ASSIGNED TASK: Below are the entries; output exactly the lines from the one containing "The width and" through the final line, inclusive.

DATA:
[Start of section]

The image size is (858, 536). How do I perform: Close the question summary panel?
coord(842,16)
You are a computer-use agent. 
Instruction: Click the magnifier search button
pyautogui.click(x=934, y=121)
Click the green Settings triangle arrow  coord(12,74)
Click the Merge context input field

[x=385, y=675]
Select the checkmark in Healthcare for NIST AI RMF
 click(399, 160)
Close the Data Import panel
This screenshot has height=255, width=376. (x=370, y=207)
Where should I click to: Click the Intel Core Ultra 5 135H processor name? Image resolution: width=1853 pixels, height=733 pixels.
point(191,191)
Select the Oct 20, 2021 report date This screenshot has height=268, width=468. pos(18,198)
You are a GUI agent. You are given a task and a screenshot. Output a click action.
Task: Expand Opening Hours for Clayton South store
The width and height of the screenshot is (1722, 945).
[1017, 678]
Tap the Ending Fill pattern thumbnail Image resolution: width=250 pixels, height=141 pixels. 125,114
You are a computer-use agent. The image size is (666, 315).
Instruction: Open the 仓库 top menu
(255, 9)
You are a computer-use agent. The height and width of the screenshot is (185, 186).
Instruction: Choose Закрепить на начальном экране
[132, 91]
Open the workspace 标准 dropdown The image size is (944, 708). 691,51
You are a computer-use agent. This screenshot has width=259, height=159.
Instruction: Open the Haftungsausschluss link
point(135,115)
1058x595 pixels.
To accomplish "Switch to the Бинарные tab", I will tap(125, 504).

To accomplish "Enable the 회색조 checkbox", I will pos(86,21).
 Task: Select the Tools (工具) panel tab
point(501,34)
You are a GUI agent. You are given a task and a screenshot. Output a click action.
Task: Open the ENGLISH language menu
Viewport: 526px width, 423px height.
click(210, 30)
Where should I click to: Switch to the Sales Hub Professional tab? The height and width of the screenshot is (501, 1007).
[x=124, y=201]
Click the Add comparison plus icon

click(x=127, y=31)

[End of section]

OUTPUT:
The width and height of the screenshot is (1722, 945).
[1017, 678]
Tap the Ending Fill pattern thumbnail Image resolution: width=250 pixels, height=141 pixels. 125,114
You are a computer-use agent. The image size is (666, 315).
Instruction: Open the 仓库 top menu
(255, 9)
You are a computer-use agent. The height and width of the screenshot is (185, 186).
Instruction: Choose Закрепить на начальном экране
[132, 91]
Open the workspace 标准 dropdown The image size is (944, 708). 691,51
You are a computer-use agent. This screenshot has width=259, height=159.
Instruction: Open the Haftungsausschluss link
point(135,115)
1058x595 pixels.
To accomplish "Switch to the Бинарные tab", I will tap(125, 504).

To accomplish "Enable the 회색조 checkbox", I will pos(86,21).
 Task: Select the Tools (工具) panel tab
point(501,34)
You are a GUI agent. You are given a task and a screenshot. Output a click action.
Task: Open the ENGLISH language menu
Viewport: 526px width, 423px height.
click(210, 30)
Where should I click to: Switch to the Sales Hub Professional tab? The height and width of the screenshot is (501, 1007).
[x=124, y=201]
Click the Add comparison plus icon

click(x=127, y=31)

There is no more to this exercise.